Dalam kenyataannya, tak ada satupun penemuan baru yang dilahirkan oleh berbagai diskursus di setiap gedung perkuliahan, ruang-ruang seminar dan berbagai kelompok diskusi maupun organisasi yang digagas oleh mahasiswa. Yang ada hanyalah pengulangan demi pengulangan sebagai bukti tegas betapa kedunguan identitas masyarakat kapitalisme yang beradab dipraktikkan secara benar oleh mereka. Itulah mengapa harapan-harapan yang mereka ciptakan sejatinya hanyalah semburan sperma tanpa arah.

Di tengah-tengah mahasiswa, tak ada lagi penentangan yang eksplosif dan ekspresif atas semua kemapanan ilmu pengetahuan dan tradisi filsafat yang diajarkan oleh dosen-dosen mereka. Meski mereka telah mengetahui borok-borok para pengajar yang adalah perpanjangan tangan dari hierarki yang koersif dan eksploitatif. Kekritisan mereka seperti seekor anjing penjaga rumah orang-orang kaya yang harus menggonggong agar terus mendapatkan asupan daging dan susu setiap pagi dan sore hari.

Kampus mereka adalah kandang yang dihiasi dengan pelbagai aksesoris untuk menutupi ketelanjangan mereka dalam pelacuran paling biadab. Sebuah penjara yang digandrungi karena kebutuhan mereka menjadi sekrup dari mesin pengumpul uang. Dimana mereka membiarkan diri dibentuk sebagai bidak-bidak yang disiapkan menjadi tumbal untuk pesta besar para kapitalis.

Sementara itu, mereka dengan setia terus mengkonsumsi seperti menghisap candu, panduan asas dasar konsumerisme kapitalisme. Membeli buku-buku filsafat dengan harga mahal yang ditulis dalam bahasa yang murahan oleh kumpulan pemikir yang sama menyedihkan di masa lalu dengan mereka. Kumpulan teks para dogmator yang ditugaskan menjamin kelangsungan kapitalisme detik demi detik yang cetak dengan sirkulasi eksploitasi yang sudah mereka pahami.

Tak ada pembangkangan secara langsung yang diarahkan kepada piramida dunia intelektual yang hanya bisa diakses oleh segelintir orang. Mereka menjadi bangga dengan menjadi kawanan kecil yang beruntung diantara kebanyakan proletar yang dihalang-halangi untuk mendapatkan rasa aman dan makanan untuk bertahan hidup.

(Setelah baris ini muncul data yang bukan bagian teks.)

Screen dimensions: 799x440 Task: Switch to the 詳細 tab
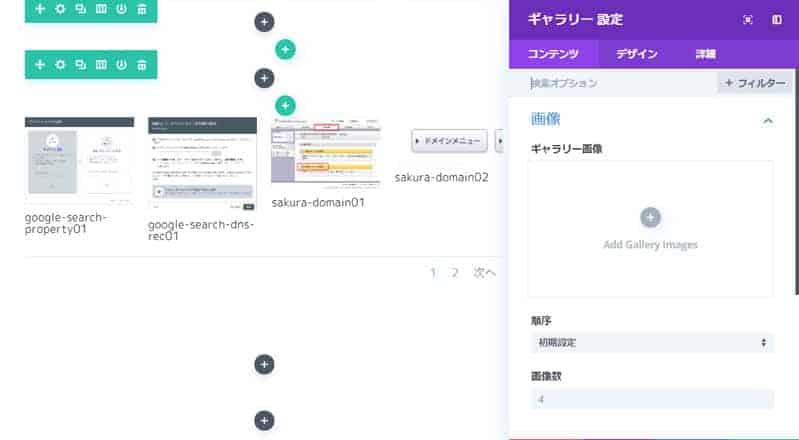coord(705,54)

Mahasiswa menampakan hiperdosis kebanggaan mereka sebagai barisan idiot.

Identitas mereka adalah identitas penindas yang telah sejak dulu hadir ketika corak produksi bergeser. Yang dibekali dengan mental pengecut yang tangannya gemetar untuk melemparkan batu ke dinding-dinding gedung perkuliahan yang membuntungi indera serta melumpuhkan daya hidup yang sebenar-benarnya. Namun mengenakan selimut radikalisme ortodoks yang sama busuknya dengan menjadi pengikut orang-orang tolol sejak zaman Aristoteles hingga Marx bahkan terburuk hari ini adalah menjadi ekor dari bau busuk Derrida, Foccault dan Habermas. Yang telah nyata tak mampu menjelaskan bagaimana mereka terpisahkan dengan sengaja, dari kotak-kotak proletar yang tanpa menghabiskan waktunya untuk duduk bahkan mengerti bagaimana caranya untuk melakukan sabotase di pabrik.

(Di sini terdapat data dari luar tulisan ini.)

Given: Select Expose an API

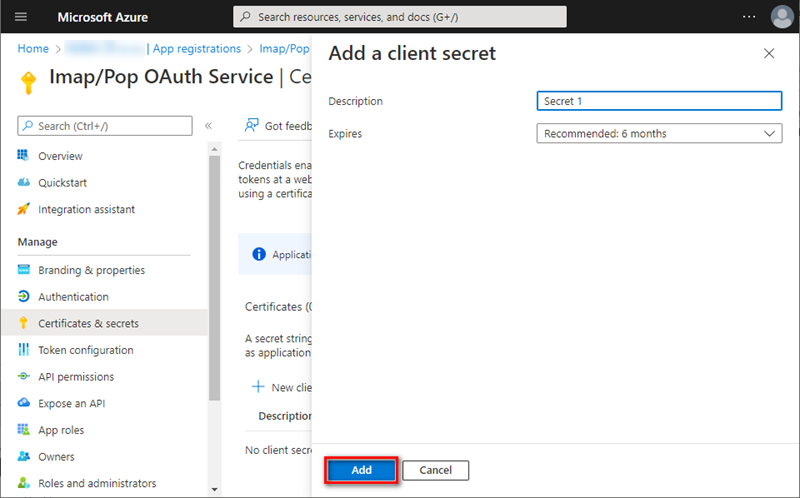Looking at the screenshot, I should [x=71, y=404].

Kisah panjang keberadaan mahasiswa adalah sejarah tanpa nilai. Mereka menggilai dikotomi sebagai akibat dari depresi atas impotensi melawan negara dan kapitalisme yang telah berhasil melakukan separasi atas hidup yang utuh. Sementara itu juga, mereka merengek-rengek meminta diberikan berbagai label tambahan karena kebuntuan mereka menjawab bagaimana rasanya berbagi dalam kekurangan, saling mendukung dalam keletihan dan saling tersenyum dalam perih. Inilah kaum yang paling tragis dalam riwayatnya.